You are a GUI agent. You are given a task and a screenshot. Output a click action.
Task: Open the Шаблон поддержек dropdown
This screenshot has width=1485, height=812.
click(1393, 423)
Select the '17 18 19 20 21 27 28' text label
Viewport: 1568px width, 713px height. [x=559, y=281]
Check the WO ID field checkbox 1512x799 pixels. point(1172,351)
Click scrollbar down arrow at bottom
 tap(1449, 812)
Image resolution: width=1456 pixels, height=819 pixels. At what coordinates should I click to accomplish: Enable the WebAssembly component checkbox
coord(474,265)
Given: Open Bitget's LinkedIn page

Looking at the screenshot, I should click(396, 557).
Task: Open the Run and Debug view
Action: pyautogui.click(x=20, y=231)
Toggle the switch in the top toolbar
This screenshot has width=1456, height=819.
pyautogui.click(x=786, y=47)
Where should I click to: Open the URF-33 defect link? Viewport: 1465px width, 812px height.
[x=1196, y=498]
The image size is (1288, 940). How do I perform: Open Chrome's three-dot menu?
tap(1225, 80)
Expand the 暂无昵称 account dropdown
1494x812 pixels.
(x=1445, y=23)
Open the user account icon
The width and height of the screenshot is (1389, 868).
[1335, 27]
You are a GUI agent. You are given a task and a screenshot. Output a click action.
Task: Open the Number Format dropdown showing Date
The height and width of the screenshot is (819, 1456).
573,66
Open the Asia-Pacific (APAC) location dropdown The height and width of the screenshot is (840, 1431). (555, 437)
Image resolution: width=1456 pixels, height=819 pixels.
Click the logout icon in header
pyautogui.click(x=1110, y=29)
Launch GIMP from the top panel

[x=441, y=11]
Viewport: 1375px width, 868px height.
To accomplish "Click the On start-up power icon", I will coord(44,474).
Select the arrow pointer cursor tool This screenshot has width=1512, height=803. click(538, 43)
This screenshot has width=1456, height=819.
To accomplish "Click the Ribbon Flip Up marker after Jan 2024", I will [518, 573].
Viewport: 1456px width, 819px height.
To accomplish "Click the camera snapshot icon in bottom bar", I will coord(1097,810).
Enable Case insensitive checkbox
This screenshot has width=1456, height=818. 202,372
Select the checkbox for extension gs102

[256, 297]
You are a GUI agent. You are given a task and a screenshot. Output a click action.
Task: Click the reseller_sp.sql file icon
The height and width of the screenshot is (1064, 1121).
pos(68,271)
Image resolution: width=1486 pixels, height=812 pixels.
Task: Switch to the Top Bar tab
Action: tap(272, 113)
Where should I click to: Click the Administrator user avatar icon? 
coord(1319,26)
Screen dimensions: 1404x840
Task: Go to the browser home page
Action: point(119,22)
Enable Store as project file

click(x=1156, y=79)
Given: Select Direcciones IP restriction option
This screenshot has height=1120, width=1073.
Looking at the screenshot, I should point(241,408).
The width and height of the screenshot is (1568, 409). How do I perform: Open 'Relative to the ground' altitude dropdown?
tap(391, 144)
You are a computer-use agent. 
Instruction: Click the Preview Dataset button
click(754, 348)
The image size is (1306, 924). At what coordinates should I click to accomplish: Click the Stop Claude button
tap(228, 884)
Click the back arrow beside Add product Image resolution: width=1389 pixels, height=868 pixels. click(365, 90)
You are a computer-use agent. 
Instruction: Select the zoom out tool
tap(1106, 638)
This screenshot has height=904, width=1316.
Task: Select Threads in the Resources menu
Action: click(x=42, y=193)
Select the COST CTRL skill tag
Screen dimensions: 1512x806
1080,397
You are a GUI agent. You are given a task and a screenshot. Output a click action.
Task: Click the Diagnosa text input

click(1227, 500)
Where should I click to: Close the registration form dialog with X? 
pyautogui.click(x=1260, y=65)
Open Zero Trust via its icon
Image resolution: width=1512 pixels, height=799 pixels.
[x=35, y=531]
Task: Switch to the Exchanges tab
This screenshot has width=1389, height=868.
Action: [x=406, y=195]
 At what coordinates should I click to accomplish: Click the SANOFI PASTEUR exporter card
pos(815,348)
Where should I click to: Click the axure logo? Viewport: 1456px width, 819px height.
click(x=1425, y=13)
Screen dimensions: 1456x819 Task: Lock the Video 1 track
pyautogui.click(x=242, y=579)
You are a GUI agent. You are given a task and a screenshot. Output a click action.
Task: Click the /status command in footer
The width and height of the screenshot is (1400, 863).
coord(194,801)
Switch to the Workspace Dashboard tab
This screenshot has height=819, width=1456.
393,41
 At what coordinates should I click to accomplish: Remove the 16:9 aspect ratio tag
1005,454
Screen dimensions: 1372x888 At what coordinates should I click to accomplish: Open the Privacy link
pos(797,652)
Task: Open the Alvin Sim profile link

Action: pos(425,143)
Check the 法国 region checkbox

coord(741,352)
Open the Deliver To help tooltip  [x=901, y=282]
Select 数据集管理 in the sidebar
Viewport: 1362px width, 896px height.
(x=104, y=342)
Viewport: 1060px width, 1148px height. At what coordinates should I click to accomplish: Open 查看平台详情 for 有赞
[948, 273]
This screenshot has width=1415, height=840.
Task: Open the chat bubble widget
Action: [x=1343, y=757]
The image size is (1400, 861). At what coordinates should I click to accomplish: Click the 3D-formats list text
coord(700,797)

——

About this exercise: Transcribe the entries above so that nothing in them differs from the original.

Solution:
You are a GUI agent. You are given a task and a screenshot. Output a click action.
Task: Open the Шаблон поддержек dropdown
This screenshot has width=1485, height=812.
click(1393, 423)
Select the '17 18 19 20 21 27 28' text label
Viewport: 1568px width, 713px height. [x=559, y=281]
Check the WO ID field checkbox 1512x799 pixels. point(1172,351)
Click scrollbar down arrow at bottom
 tap(1449, 812)
Image resolution: width=1456 pixels, height=819 pixels. At what coordinates should I click to accomplish: Enable the WebAssembly component checkbox
coord(474,265)
Given: Open Bitget's LinkedIn page

Looking at the screenshot, I should click(396, 557).
Task: Open the Run and Debug view
Action: pyautogui.click(x=20, y=231)
Toggle the switch in the top toolbar
This screenshot has width=1456, height=819.
pyautogui.click(x=786, y=47)
Where should I click to: Open the URF-33 defect link? Viewport: 1465px width, 812px height.
[x=1196, y=498]
The image size is (1288, 940). How do I perform: Open Chrome's three-dot menu?
tap(1225, 80)
Expand the 暂无昵称 account dropdown
1494x812 pixels.
(x=1445, y=23)
Open the user account icon
The width and height of the screenshot is (1389, 868).
[1335, 27]
You are a GUI agent. You are given a task and a screenshot. Output a click action.
Task: Open the Number Format dropdown showing Date
The height and width of the screenshot is (819, 1456).
573,66
Open the Asia-Pacific (APAC) location dropdown The height and width of the screenshot is (840, 1431). (555, 437)
Image resolution: width=1456 pixels, height=819 pixels.
Click the logout icon in header
pyautogui.click(x=1110, y=29)
Launch GIMP from the top panel

[x=441, y=11]
Viewport: 1375px width, 868px height.
To accomplish "Click the On start-up power icon", I will coord(44,474).
Select the arrow pointer cursor tool This screenshot has width=1512, height=803. click(538, 43)
This screenshot has width=1456, height=819.
To accomplish "Click the Ribbon Flip Up marker after Jan 2024", I will [518, 573].
Viewport: 1456px width, 819px height.
To accomplish "Click the camera snapshot icon in bottom bar", I will coord(1097,810).
Enable Case insensitive checkbox
This screenshot has width=1456, height=818. 202,372
Select the checkbox for extension gs102

[256, 297]
You are a GUI agent. You are given a task and a screenshot. Output a click action.
Task: Click the reseller_sp.sql file icon
The height and width of the screenshot is (1064, 1121).
pos(68,271)
Image resolution: width=1486 pixels, height=812 pixels.
Task: Switch to the Top Bar tab
Action: tap(272, 113)
Where should I click to: Click the Administrator user avatar icon? 
coord(1319,26)
Screen dimensions: 1404x840
Task: Go to the browser home page
Action: point(119,22)
Enable Store as project file

click(x=1156, y=79)
Given: Select Direcciones IP restriction option
This screenshot has height=1120, width=1073.
Looking at the screenshot, I should point(241,408).
The width and height of the screenshot is (1568, 409). How do I perform: Open 'Relative to the ground' altitude dropdown?
tap(391, 144)
You are a computer-use agent. 
Instruction: Click the Preview Dataset button
click(754, 348)
The image size is (1306, 924). At what coordinates should I click to accomplish: Click the Stop Claude button
tap(228, 884)
Click the back arrow beside Add product Image resolution: width=1389 pixels, height=868 pixels. click(365, 90)
You are a computer-use agent. 
Instruction: Select the zoom out tool
tap(1106, 638)
This screenshot has height=904, width=1316.
Task: Select Threads in the Resources menu
Action: click(x=42, y=193)
Select the COST CTRL skill tag
Screen dimensions: 1512x806
1080,397
You are a GUI agent. You are given a task and a screenshot. Output a click action.
Task: Click the Diagnosa text input

click(1227, 500)
Where should I click to: Close the registration form dialog with X? 
pyautogui.click(x=1260, y=65)
Open Zero Trust via its icon
Image resolution: width=1512 pixels, height=799 pixels.
[x=35, y=531]
Task: Switch to the Exchanges tab
This screenshot has width=1389, height=868.
Action: [x=406, y=195]
 At what coordinates should I click to accomplish: Click the SANOFI PASTEUR exporter card
pos(815,348)
Where should I click to: Click the axure logo? Viewport: 1456px width, 819px height.
click(x=1425, y=13)
Screen dimensions: 1456x819 Task: Lock the Video 1 track
pyautogui.click(x=242, y=579)
You are a GUI agent. You are given a task and a screenshot. Output a click action.
Task: Click the /status command in footer
The width and height of the screenshot is (1400, 863).
coord(194,801)
Switch to the Workspace Dashboard tab
This screenshot has height=819, width=1456.
393,41
 At what coordinates should I click to accomplish: Remove the 16:9 aspect ratio tag
1005,454
Screen dimensions: 1372x888 At what coordinates should I click to accomplish: Open the Privacy link
pos(797,652)
Task: Open the Alvin Sim profile link

Action: pos(425,143)
Check the 法国 region checkbox

coord(741,352)
Open the Deliver To help tooltip  [x=901, y=282]
Select 数据集管理 in the sidebar
Viewport: 1362px width, 896px height.
(x=104, y=342)
Viewport: 1060px width, 1148px height. At what coordinates should I click to accomplish: Open 查看平台详情 for 有赞
[948, 273]
This screenshot has width=1415, height=840.
Task: Open the chat bubble widget
Action: [x=1343, y=757]
The image size is (1400, 861). At what coordinates should I click to accomplish: Click the 3D-formats list text
coord(700,797)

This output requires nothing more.